Conductor: Ivan Fischer
Rimsky-Korsakov: Scheherazade, Op. 35 - Nurit Bar-Josef
Stravinsky: Le sacre du printemps (The Rite of Spring)
Those past two years have gone by awfully fast and now we are faced with the cruel reality of Ivan Fischer's last program with the National Symphony Orchestra as their principal conductor. Although his other numerous engagements have kept him from being here more than a few times a year, he has been an extraordinarily popular presence on the Washington, DC musical scene, and for good reasons. His vast knowledge of the classical repertoire and his unwavering commitment to sharing his passion, not to mention his undeniable talent in bringing the world's most memorable symphonies to life, have made him a particularly welcome figure on the podium.

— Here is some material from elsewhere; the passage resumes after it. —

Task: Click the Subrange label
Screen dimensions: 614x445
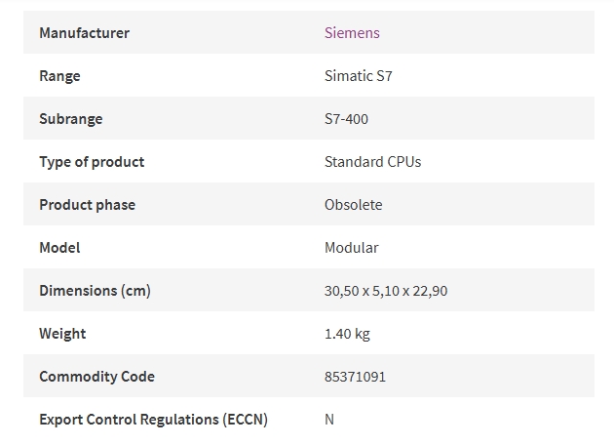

This week, his last concert series may not be very edgy, but how drool-inducing! Scheherazade's pure and simple melodic power and The Rite of Spring's ferociously ground-breaking score sounded just like the perfect Russian recipe to make those farewell performances memorable, and the packed auditorium was more than ready for it.
After a badly-timed thunder storm and two car accidents kept some musicians and patrons from getting to the Kennedy Center on time, delaying the start of the festivities by over 20 minutes, the attractive first notes of Scheherazade finally made themselves heard and took us all without further ado to the Oh so exotic Near East. A former lieutenant in the Czarist navy, Rimsky-Korsakov was a well-travelled man by the time he came around to writing his most famous work. Inspired by The Thousands and One Nights as much as by its composer's own foreign journeys, Scheherazade prettily evokes the endless wonders of life in the Orient with big sounds and vibrant colors. On Thursday night, Ivan Fischer led the orchestra in a detailed, high-impact rendition of it, the most climatic peaks being drastically contrasted by some beguiling violin solos courtesy of the NSO's ever-classy concertmaster Nurit Bar-Josef. Her couple of short dialogues with the delicate harp exquisitely stood out and brought lovely touches of gracefulness to the crowd-pleasing journey.
After this compelling but, all things considered, fairly traditional musical fairy tale, we were on to Stravinsky's once scandalous Rite of Spring, the one that sparked what has probably been the most notorious riot in music history at its première with the Ballets Russes in Paris in 1913. Part of the fierce reaction probably had something to do with Nijinsky's not exactly conventional choreography, but there is no doubt that the avant-garde nature of the score also was definitely more than even those worldly Parisians could take. The bold stirring up of melody, harmony and form was obviously too much to take in one night, however, this organic homage to pagan rituals and its devilishly difficult, irregular beats has since become a classic with orchestras and audiences around the world. On Thursday, the winning combination of Ivan Fischer's infectious energy and the NSO's particular fondness for Russian works (Spasibo, maestro Rostropovitch!) resulted in a breathlessly virtuosic performance that more than appropriately concluded Ivan Fischer's much too short tenure with the NSO.